Written tasks —
[a] Answer these questions about the text on Soderberg and Oyen.
(i) Besides interior decorating, what did Oyen Designs furnish?
(ii) In what city and year was Axel Edward Soderberg born?
(iii) Whom did Oyen hire as painters when he started his own firm?
[b] Write the passage that comes next in the text on Soderberg and Oyen, picking up after its last sentence.

Document section —
#####

Works by Axel Edward Soderberg and Odin Oyen

Amy Vach 

In the early decades of the 20th century, La Crosse was home to an interior design firm known throughout the upper Midwest. Oyen Designs provided interior decorating, and it also furnished frames, carpets and draperies. The artists who worked there came from different countries, and they worked together to create a renowned design studio.

One of those men, Axel Soderberg, painted this picture.

Axel Edward Soderberg was born in Gothenburg, Sweden, in 1859. He attended the Royal Danish Academy of Fine Art in Copenhagen, and he decorated the Swedish king’s palace in Uppsala. In 1893, Soderberg immigrated to the United States to decorate buildings for the Columbian Exposition in Chicago.

Odin J. Oyen was born in 1865 in Trondjem, Norway. His family immigrated to Madison in 1870. He attended the Art Institute in Chicago in 1883 and, after graduation, he moved to La Crosse. In 1888, Oyen joined Louis Nelson to form Nelson & Oyen, an interior design firm. In 1890, the men decided to dissolve the firm and go their separate ways. A year later, Oyen started his own interior design firm and hired his father and brother as painters.

#####

Data section —
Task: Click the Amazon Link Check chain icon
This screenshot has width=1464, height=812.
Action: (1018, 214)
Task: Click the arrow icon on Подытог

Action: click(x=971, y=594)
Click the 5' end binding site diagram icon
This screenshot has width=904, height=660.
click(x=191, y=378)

#####

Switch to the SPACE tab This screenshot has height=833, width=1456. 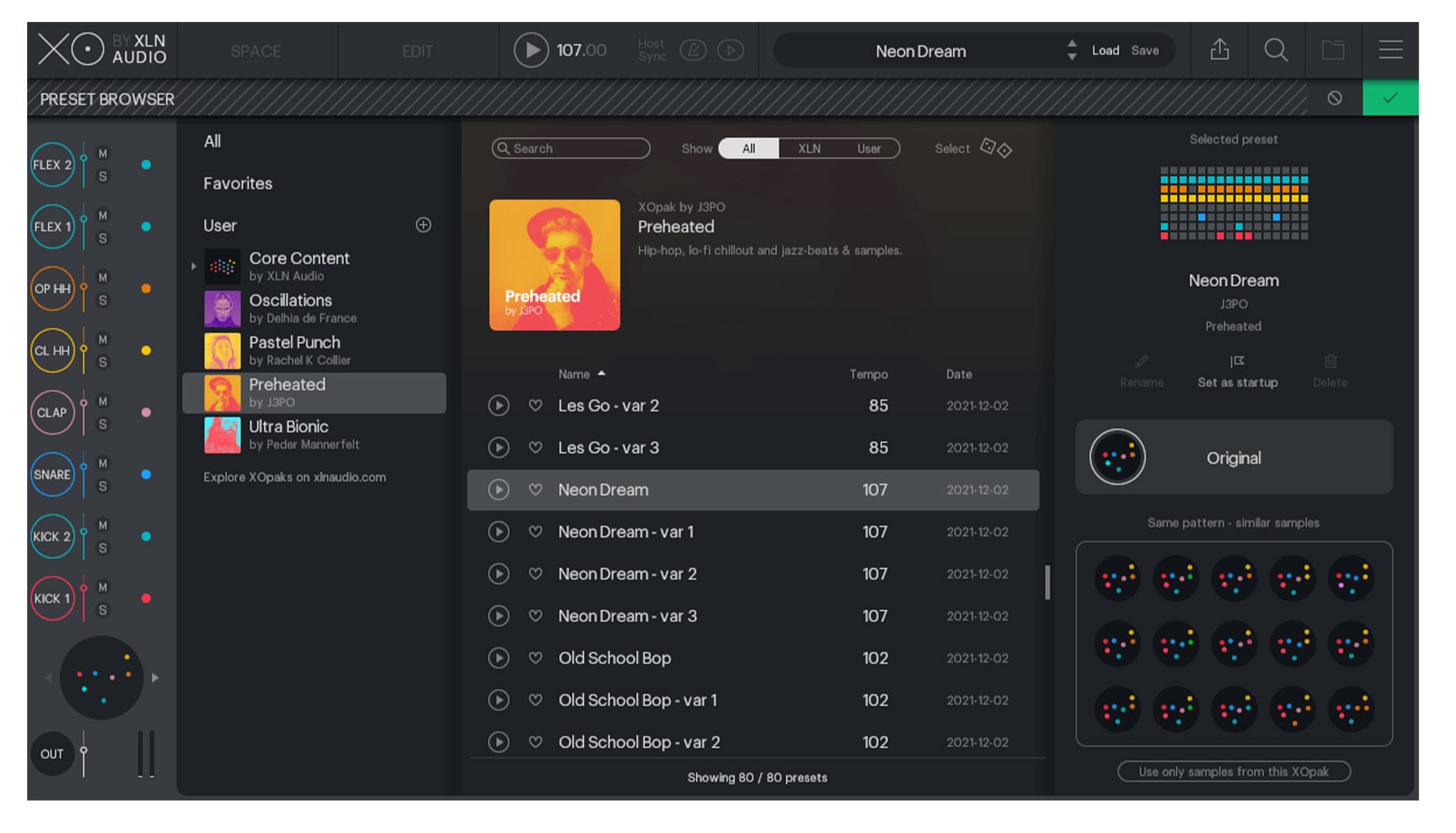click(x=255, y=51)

#####

Answers for the exercise —
[a]
(i) Frames, carpets and draperies.
(ii) Gothenburg, Sweden, in 1859.
(iii) His father and brother.

[b]
In 1903, Soderberg joined Odin Oyen’s decorating firm in La Crosse. Oyen enticed Soderberg from a job opportunity at a competing decorating firm in Clinton, Iowa. Soderberg is described as the most significant artisan of Oyen. Together Oyen and Soderberg were a phenomenal team. Both men were immigrants, and part of their success and teamwork may have been because they had similar artistic techniques and wanted to succeed in their new homes.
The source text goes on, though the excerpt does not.